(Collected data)
━━━━

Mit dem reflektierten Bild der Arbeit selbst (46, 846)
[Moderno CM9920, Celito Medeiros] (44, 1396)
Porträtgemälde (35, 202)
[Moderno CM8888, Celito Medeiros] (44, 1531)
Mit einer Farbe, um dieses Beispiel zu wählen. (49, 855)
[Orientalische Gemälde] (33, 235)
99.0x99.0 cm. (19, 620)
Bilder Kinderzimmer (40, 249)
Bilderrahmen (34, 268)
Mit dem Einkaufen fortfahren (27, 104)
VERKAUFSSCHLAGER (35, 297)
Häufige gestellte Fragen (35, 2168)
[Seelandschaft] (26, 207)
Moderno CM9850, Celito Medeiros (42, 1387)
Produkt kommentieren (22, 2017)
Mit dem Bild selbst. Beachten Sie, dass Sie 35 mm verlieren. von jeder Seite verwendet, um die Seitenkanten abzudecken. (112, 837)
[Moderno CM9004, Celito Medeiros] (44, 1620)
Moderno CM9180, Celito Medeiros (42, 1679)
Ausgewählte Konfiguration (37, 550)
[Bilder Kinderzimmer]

━━━━

- _Work to be completed_
Write out, exactly as given, the line containing "Bilder Kinderzimmer (40, 249)" and every line after it to the end of the records. Include nothing else.

- _Final answer_
Bilder Kinderzimmer (40, 249)
Bilderrahmen (34, 268)
Mit dem Einkaufen fortfahren (27, 104)
VERKAUFSSCHLAGER (35, 297)
Häufige gestellte Fragen (35, 2168)
[Seelandschaft] (26, 207)
Moderno CM9850, Celito Medeiros (42, 1387)
Produkt kommentieren (22, 2017)
Mit dem Bild selbst. Beachten Sie, dass Sie 35 mm verlieren. von jeder Seite verwendet, um die Seitenkanten abzudecken. (112, 837)
[Moderno CM9004, Celito Medeiros] (44, 1620)
Moderno CM9180, Celito Medeiros (42, 1679)
Ausgewählte Konfiguration (37, 550)
[Bilder Kinderzimmer]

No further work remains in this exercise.